(Beginning of DATA SECTION)

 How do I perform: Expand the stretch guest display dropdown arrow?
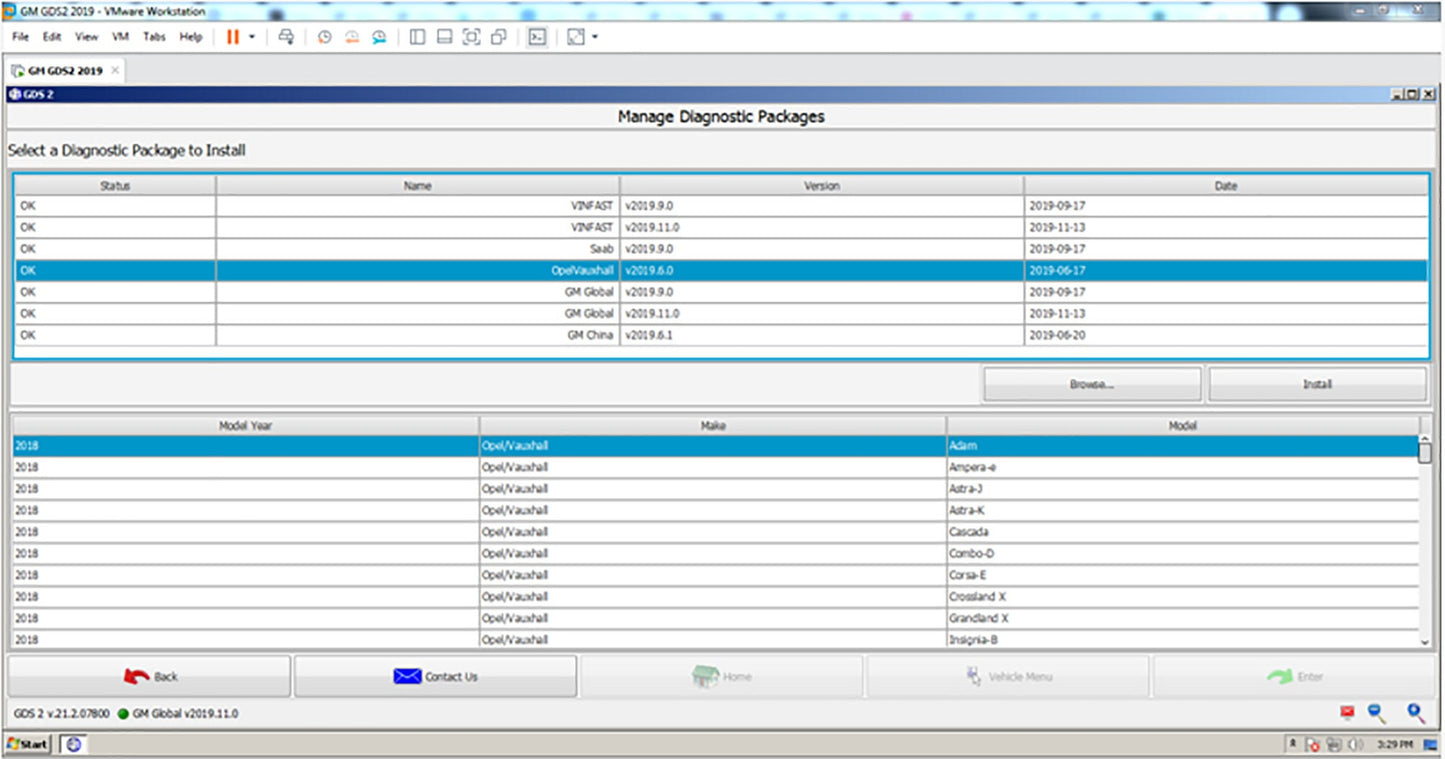pyautogui.click(x=595, y=37)
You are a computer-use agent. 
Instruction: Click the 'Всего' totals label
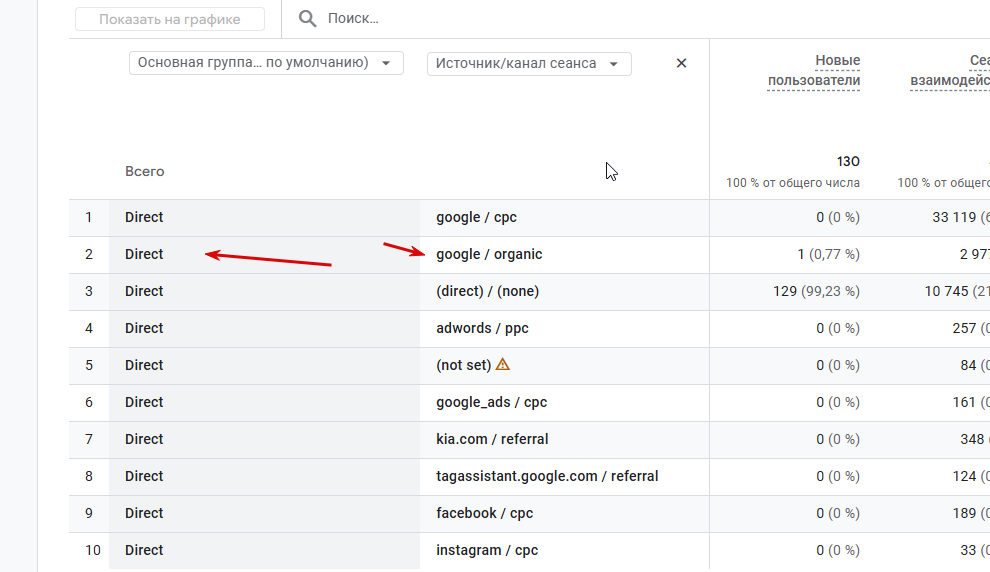[x=145, y=172]
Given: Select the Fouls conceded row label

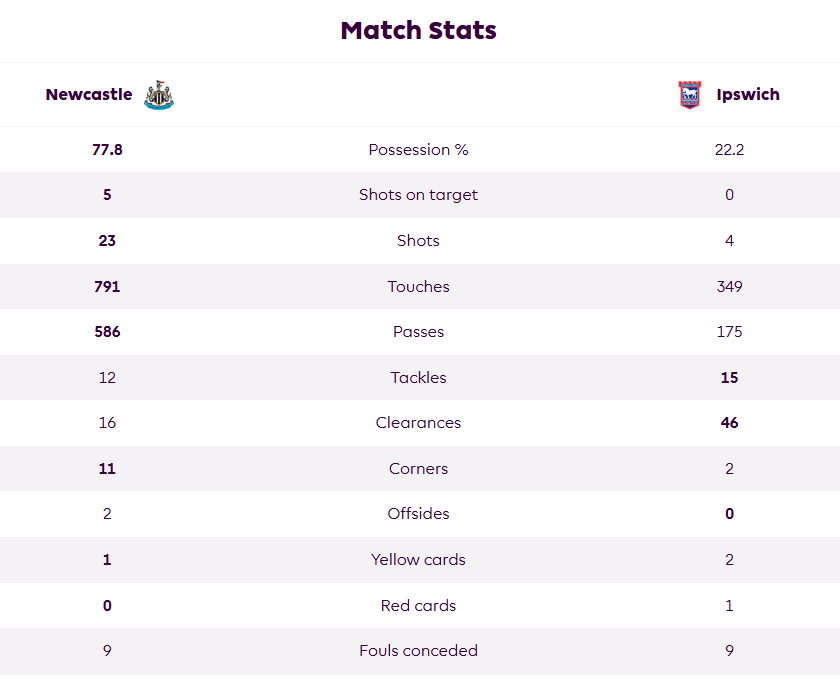Looking at the screenshot, I should click(418, 651).
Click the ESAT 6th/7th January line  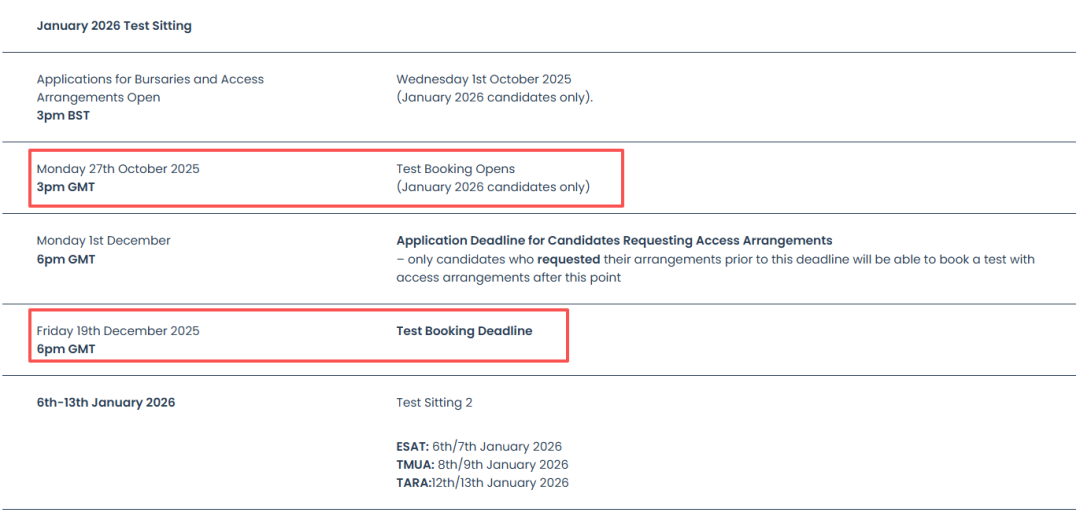478,447

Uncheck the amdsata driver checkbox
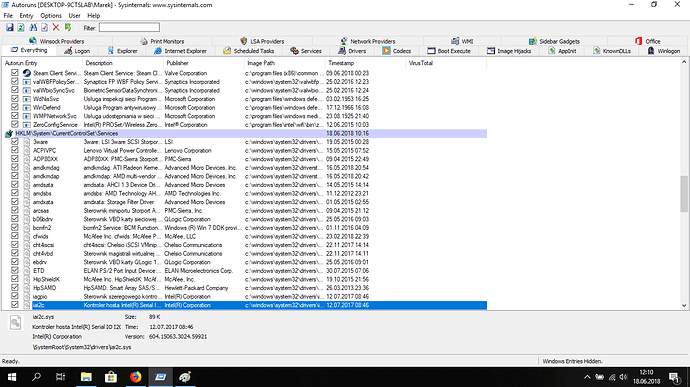coord(15,185)
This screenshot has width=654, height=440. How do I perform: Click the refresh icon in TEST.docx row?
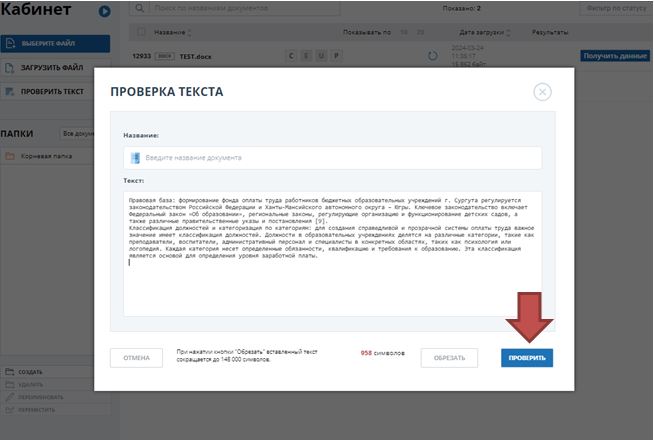point(432,56)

(End of DATA SECTION)

▸ PROMPT
Where a line contains "This screenshot has", begin there and transcribe every line through the last one of the records above, exactly and with no pictures.

▸ OUTPUT BELOW
This screenshot has width=654, height=440. How do I perform: Click the refresh icon in TEST.docx row?
point(432,56)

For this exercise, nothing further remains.